==== DATA FOR ANALYSIS ====

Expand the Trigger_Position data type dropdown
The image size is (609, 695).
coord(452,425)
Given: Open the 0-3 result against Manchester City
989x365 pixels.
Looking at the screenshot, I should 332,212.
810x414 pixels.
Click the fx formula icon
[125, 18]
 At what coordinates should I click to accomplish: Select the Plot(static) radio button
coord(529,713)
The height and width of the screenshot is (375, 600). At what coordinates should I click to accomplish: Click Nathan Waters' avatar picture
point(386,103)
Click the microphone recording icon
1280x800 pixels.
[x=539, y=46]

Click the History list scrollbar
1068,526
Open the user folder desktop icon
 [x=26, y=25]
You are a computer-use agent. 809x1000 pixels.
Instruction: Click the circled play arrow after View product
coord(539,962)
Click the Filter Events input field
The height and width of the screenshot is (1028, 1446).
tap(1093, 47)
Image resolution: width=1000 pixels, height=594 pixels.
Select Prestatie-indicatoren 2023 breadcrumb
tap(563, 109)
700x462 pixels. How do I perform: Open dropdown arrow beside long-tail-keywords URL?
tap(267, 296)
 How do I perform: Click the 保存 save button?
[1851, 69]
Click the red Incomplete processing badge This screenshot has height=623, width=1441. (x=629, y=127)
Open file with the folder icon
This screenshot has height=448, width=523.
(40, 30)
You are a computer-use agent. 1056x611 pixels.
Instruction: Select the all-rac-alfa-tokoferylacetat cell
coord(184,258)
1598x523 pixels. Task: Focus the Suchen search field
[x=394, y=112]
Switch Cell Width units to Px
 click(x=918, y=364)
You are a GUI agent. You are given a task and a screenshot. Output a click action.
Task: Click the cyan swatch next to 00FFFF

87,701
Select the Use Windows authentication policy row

====

Only the lines from the one containing "Instruction: Select the" through the final line of the records above should be printed, exactly as they stand.

Instruction: Select the all-rac-alfa-tokoferylacetat cell
coord(184,258)
1598x523 pixels. Task: Focus the Suchen search field
[x=394, y=112]
Switch Cell Width units to Px
 click(x=918, y=364)
You are a GUI agent. You are given a task and a screenshot. Output a click action.
Task: Click the cyan swatch next to 00FFFF

87,701
Select the Use Windows authentication policy row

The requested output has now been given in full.